All MRs (17 of 17) were rapid occurring at the first ctDNA sample analysis. 

There were several quality control failures of patient samples that led to unavailability for MR analysis.

  • Favourable adverse event (AE) profile. Approximately 18% grade 3 or higher drug-related AEs and no drug-related serious adverse events (SAEs) observed at the IDE397 30mg once-a-day expansion dose. 

No Drug-Related AEs Leading to Discontinuations Were Observed. 

We anticipate that the favourable AE profile and dosing convenience of a 30 mg once-a-day tablet has the potential to enable long-term dosing and combination development, including with MTA-cooperative PRMT5 inhibitors and topoisomerase payload antibody drug conjugates (ADCs)

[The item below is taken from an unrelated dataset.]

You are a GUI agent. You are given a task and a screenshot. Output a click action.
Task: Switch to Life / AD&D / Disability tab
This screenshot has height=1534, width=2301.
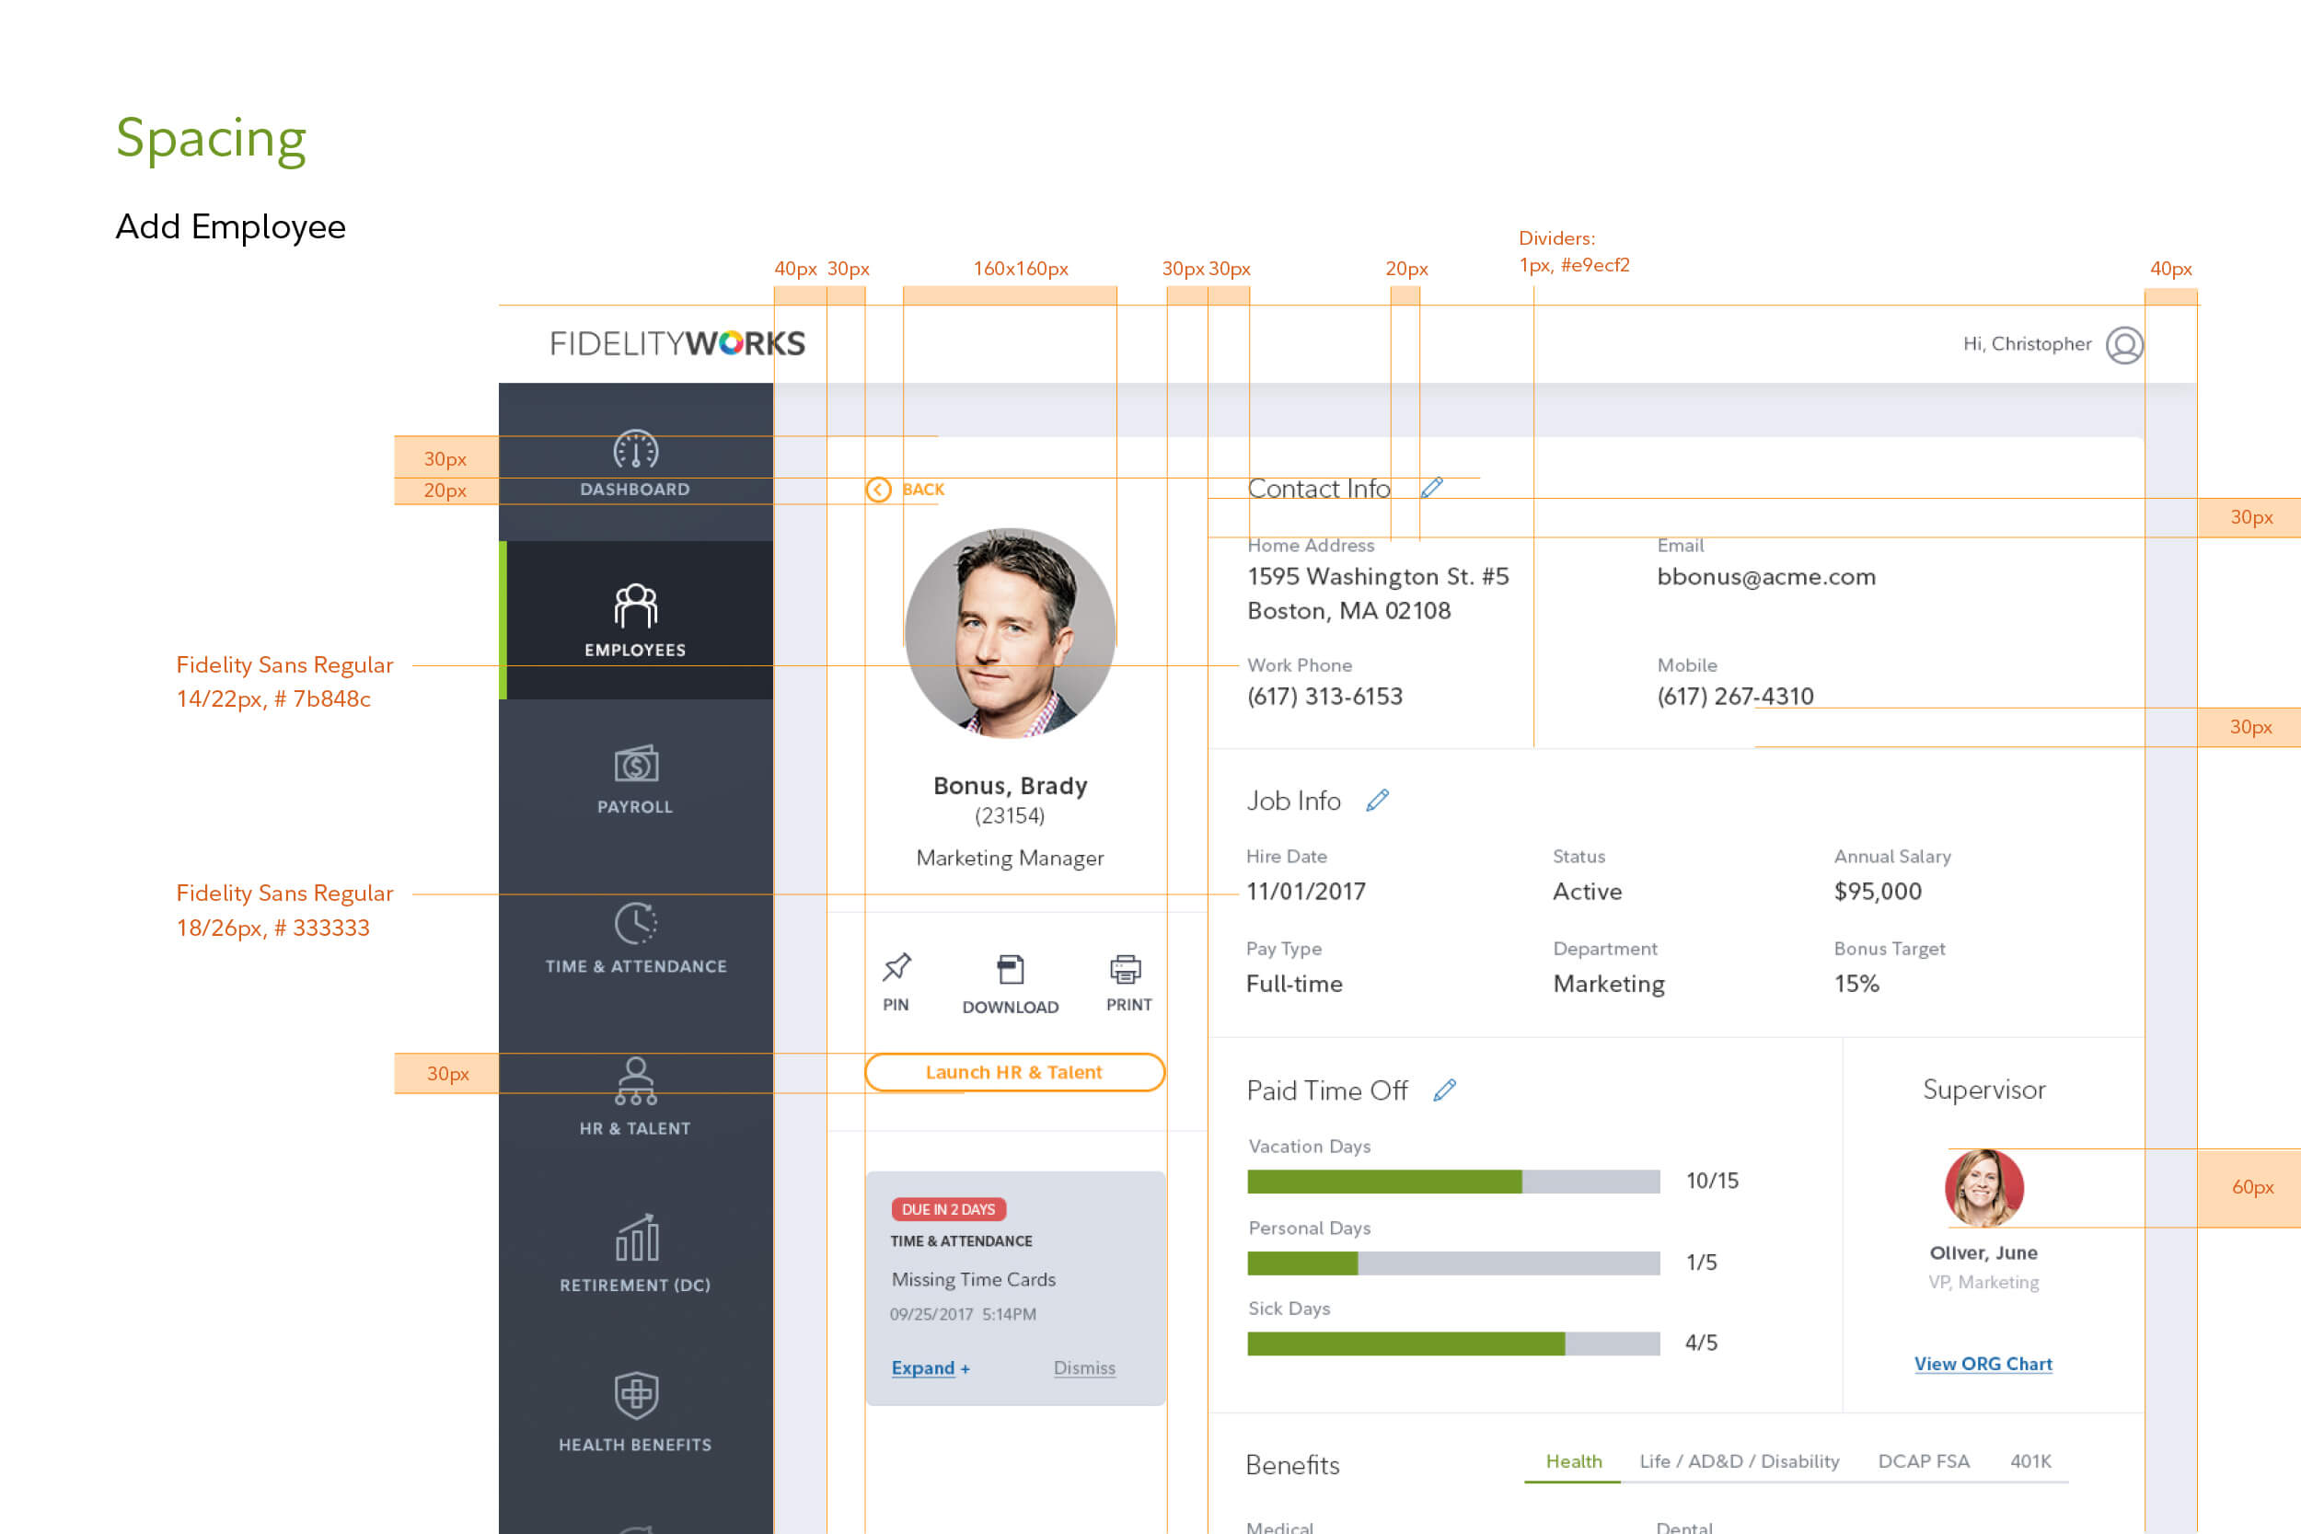tap(1738, 1461)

IDE397 and Trodelvy Combination: 1st Case Study

  • Ideaya reports the first preliminary clinical case study of the IDE397 and Trodelvy combination in MTAP-deletion UC, including a PR by RECIST 1.1 in a patient case report with a genetic co-alteration of MTAP-deletion and a FGFR3-TACC3 fusion, and rapid and deep first-evaluation molecular responses with ctDNA reduction of greater than 95% observed that will be presented at ENA 2024. 
  • Ideaya is targeting to initiate the IDE397 and Trodelvy phase 1/2 combination expansion in MTAP-deletion UC in Q4 2024.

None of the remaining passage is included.